• Exercise objective: The entries below hold a line with "Click the central" and a line with "The width and height of the screenshot is (1056, 790).". Return those lines and all that lie between them, exactly and only.

┄┄┄┄┄┄

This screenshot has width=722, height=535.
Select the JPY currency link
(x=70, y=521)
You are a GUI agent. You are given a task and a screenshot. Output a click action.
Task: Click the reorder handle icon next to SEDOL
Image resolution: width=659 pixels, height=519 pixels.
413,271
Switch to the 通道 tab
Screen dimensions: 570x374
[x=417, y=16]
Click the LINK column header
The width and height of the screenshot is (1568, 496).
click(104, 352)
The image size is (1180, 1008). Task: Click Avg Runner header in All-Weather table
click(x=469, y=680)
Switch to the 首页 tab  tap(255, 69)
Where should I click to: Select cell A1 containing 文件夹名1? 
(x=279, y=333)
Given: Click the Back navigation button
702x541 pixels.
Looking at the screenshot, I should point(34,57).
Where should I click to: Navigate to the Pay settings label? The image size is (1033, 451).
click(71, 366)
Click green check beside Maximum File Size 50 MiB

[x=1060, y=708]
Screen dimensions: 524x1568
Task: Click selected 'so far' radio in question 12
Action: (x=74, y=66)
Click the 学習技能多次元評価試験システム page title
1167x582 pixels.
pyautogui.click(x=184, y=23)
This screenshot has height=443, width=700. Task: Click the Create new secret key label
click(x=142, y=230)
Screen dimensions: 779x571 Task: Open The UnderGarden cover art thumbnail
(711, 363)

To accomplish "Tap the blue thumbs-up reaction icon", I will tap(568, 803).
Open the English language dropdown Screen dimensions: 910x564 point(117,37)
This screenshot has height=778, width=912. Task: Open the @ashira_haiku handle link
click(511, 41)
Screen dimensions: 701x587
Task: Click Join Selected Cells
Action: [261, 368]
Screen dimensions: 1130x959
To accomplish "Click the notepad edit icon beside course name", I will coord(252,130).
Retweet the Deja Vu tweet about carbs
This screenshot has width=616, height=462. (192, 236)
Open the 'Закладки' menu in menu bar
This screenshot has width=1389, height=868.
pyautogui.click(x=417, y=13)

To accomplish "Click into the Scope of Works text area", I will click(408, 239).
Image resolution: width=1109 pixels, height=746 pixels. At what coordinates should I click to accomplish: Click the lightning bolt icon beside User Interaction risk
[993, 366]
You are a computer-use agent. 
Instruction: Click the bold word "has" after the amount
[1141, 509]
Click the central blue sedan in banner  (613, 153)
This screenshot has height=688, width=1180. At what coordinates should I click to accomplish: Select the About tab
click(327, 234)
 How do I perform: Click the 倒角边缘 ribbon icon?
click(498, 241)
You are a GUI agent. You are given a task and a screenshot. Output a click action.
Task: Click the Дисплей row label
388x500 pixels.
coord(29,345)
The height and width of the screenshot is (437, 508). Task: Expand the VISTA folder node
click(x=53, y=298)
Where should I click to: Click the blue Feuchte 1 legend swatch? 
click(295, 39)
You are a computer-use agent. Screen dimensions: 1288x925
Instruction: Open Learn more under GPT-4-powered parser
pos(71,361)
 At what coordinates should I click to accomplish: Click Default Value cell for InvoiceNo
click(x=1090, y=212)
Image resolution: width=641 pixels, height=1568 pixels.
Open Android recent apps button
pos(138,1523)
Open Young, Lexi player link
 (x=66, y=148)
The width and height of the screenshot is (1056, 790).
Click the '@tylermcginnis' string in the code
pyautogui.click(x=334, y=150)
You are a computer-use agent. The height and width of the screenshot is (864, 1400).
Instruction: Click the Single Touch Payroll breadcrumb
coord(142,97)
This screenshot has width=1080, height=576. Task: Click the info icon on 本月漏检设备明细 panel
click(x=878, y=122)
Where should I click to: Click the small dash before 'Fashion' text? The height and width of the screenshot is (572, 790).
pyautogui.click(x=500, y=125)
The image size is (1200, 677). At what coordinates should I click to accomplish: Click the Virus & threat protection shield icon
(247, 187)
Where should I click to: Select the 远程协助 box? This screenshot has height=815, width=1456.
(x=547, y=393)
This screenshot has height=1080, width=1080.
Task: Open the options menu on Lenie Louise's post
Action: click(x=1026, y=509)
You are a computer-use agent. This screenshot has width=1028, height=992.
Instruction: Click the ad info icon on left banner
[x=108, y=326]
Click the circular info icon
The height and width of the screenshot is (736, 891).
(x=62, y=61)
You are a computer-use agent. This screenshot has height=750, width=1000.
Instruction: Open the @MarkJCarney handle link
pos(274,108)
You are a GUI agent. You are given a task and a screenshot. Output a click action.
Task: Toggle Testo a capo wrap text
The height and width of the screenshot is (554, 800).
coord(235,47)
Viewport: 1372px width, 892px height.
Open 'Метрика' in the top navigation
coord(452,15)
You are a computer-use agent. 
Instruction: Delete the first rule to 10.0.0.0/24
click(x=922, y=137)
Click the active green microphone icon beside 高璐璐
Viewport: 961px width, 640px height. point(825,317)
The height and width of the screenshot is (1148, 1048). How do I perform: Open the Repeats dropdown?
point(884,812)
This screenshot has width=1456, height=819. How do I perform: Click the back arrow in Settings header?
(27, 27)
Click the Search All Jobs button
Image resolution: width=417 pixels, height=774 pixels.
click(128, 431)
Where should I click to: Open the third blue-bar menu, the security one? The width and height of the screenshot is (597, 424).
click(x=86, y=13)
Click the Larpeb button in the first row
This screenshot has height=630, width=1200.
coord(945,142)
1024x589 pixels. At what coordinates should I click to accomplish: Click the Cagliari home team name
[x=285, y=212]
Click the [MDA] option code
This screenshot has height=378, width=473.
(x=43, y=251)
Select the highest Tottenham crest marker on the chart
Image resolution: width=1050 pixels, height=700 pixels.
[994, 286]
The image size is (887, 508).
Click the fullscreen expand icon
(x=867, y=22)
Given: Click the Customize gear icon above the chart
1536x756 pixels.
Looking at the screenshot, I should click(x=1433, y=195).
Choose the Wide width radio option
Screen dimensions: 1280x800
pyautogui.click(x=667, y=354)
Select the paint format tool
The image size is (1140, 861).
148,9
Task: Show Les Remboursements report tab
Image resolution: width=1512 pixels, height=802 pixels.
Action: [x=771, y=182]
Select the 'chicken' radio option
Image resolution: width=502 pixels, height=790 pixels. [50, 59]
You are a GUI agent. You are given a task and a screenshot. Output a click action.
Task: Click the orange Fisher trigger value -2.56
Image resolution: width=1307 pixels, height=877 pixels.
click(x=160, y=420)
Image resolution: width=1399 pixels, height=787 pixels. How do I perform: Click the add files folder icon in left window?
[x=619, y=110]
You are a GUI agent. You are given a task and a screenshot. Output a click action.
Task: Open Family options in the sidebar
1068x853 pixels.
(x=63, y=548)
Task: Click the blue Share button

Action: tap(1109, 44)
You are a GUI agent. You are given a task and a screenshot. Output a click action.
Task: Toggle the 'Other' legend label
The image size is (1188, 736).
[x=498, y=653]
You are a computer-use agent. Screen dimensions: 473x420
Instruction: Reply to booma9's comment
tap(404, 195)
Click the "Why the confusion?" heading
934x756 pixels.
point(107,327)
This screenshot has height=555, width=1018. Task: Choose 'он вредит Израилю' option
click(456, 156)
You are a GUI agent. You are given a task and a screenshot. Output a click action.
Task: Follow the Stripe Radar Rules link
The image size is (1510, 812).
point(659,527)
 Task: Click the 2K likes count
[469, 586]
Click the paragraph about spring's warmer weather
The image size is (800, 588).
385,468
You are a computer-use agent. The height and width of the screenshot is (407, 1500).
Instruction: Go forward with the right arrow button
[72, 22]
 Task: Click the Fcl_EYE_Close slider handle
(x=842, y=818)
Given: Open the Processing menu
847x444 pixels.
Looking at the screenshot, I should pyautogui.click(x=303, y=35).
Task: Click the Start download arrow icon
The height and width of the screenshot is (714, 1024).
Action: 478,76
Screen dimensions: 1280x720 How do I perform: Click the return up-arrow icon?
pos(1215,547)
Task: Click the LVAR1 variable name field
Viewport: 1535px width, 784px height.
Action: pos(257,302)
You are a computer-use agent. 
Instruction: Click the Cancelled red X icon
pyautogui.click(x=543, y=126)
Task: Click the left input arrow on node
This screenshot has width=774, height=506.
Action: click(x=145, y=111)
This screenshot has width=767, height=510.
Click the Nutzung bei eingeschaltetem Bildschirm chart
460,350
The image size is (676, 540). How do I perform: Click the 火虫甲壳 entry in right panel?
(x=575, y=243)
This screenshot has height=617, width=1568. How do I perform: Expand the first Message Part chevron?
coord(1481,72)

┄┄┄┄┄┄

• Task answer:
Click the central blue sedan in banner  (613, 153)
This screenshot has height=688, width=1180. At what coordinates should I click to accomplish: Select the About tab
click(327, 234)
 How do I perform: Click the 倒角边缘 ribbon icon?
click(498, 241)
You are a GUI agent. You are given a task and a screenshot. Output a click action.
Task: Click the Дисплей row label
388x500 pixels.
coord(29,345)
The height and width of the screenshot is (437, 508). Task: Expand the VISTA folder node
click(x=53, y=298)
Where should I click to: Click the blue Feuchte 1 legend swatch? 
click(295, 39)
You are a computer-use agent. Screen dimensions: 1288x925
Instruction: Open Learn more under GPT-4-powered parser
pos(71,361)
 At what coordinates should I click to accomplish: Click Default Value cell for InvoiceNo
click(x=1090, y=212)
Image resolution: width=641 pixels, height=1568 pixels.
Open Android recent apps button
pos(138,1523)
Open Young, Lexi player link
 (x=66, y=148)
The width and height of the screenshot is (1056, 790).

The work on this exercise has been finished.